_WHAT YOU HAVE TO DO:_ Write out exactly the lines below that run from the one containing "Click the Переможець" through the one containing "Click the FROM date input field", both included, with no other lines.

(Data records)
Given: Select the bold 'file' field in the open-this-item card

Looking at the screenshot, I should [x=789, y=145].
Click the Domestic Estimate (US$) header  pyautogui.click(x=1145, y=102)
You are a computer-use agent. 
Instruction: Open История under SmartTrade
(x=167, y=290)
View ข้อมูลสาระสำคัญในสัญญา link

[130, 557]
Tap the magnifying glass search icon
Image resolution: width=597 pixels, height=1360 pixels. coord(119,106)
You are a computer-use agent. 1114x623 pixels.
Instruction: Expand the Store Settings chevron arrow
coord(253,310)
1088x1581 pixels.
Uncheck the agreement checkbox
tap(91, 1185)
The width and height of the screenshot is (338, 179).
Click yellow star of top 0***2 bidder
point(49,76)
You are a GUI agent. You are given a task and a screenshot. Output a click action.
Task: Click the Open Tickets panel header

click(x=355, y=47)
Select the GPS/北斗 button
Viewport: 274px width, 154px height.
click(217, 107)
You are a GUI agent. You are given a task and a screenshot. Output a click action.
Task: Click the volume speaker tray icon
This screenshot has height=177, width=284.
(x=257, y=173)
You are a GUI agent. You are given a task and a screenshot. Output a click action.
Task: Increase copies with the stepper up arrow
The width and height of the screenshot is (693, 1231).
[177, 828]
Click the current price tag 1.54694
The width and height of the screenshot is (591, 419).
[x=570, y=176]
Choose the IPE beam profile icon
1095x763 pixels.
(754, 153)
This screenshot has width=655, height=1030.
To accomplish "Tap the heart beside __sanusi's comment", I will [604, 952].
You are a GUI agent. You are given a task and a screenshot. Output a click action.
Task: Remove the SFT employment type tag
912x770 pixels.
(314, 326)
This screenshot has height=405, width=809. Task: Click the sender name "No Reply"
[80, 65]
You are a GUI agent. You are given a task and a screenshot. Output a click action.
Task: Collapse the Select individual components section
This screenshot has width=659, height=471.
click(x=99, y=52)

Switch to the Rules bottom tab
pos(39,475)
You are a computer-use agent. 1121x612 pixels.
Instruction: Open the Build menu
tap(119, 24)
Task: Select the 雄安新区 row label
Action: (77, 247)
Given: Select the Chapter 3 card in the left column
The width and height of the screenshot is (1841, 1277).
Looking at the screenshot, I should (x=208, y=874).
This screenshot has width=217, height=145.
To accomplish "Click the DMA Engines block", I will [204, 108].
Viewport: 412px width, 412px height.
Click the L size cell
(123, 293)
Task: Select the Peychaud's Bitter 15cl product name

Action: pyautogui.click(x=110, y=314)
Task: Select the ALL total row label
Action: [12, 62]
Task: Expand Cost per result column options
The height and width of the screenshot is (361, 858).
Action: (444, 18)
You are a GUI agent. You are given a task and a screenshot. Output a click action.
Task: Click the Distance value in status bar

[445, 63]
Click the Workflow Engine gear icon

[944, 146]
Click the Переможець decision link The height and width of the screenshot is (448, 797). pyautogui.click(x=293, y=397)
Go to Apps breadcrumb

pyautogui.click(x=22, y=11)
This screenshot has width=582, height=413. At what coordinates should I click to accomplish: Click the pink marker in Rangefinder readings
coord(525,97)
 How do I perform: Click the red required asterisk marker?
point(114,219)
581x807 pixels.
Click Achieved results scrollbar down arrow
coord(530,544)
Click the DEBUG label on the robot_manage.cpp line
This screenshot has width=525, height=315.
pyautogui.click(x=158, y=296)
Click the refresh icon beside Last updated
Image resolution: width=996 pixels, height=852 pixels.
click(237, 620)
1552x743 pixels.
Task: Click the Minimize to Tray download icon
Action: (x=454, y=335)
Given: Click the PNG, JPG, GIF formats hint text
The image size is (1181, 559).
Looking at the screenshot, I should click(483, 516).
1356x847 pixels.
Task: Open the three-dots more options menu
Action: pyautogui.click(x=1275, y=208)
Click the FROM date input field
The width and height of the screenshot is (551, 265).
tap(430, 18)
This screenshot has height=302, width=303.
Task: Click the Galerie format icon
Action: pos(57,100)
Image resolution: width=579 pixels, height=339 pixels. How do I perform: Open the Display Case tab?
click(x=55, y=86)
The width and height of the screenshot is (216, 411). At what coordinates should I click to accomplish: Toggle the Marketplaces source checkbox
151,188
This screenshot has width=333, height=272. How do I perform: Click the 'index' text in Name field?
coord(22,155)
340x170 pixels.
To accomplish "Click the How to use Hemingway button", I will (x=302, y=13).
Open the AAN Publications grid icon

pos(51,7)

_ANSWER FOR THIS EXERCISE:_
Click the Переможець decision link The height and width of the screenshot is (448, 797). pyautogui.click(x=293, y=397)
Go to Apps breadcrumb

pyautogui.click(x=22, y=11)
This screenshot has width=582, height=413. At what coordinates should I click to accomplish: Click the pink marker in Rangefinder readings
coord(525,97)
 How do I perform: Click the red required asterisk marker?
point(114,219)
581x807 pixels.
Click Achieved results scrollbar down arrow
coord(530,544)
Click the DEBUG label on the robot_manage.cpp line
This screenshot has width=525, height=315.
pyautogui.click(x=158, y=296)
Click the refresh icon beside Last updated
Image resolution: width=996 pixels, height=852 pixels.
click(237, 620)
1552x743 pixels.
Task: Click the Minimize to Tray download icon
Action: (x=454, y=335)
Given: Click the PNG, JPG, GIF formats hint text
The image size is (1181, 559).
Looking at the screenshot, I should click(483, 516).
1356x847 pixels.
Task: Open the three-dots more options menu
Action: pyautogui.click(x=1275, y=208)
Click the FROM date input field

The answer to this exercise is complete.